Source data
* * * * *

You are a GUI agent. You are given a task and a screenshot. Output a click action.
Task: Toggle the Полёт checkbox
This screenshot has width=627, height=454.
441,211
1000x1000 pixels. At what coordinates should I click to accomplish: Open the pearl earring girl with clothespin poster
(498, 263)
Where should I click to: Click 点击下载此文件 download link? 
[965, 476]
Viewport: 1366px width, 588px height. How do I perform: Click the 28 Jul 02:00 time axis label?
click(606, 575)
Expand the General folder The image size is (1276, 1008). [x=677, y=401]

* * * * *

- YOUR INSTRUCTIONS -
Transcribe, word for word, every line from the one containing "Where should I" through the final line of the entries, and nothing else.

- SOLUTION FOR THIS EXERCISE -
Where should I click to: Click 点击下载此文件 download link? 
[965, 476]
Viewport: 1366px width, 588px height. How do I perform: Click the 28 Jul 02:00 time axis label?
click(606, 575)
Expand the General folder The image size is (1276, 1008). [x=677, y=401]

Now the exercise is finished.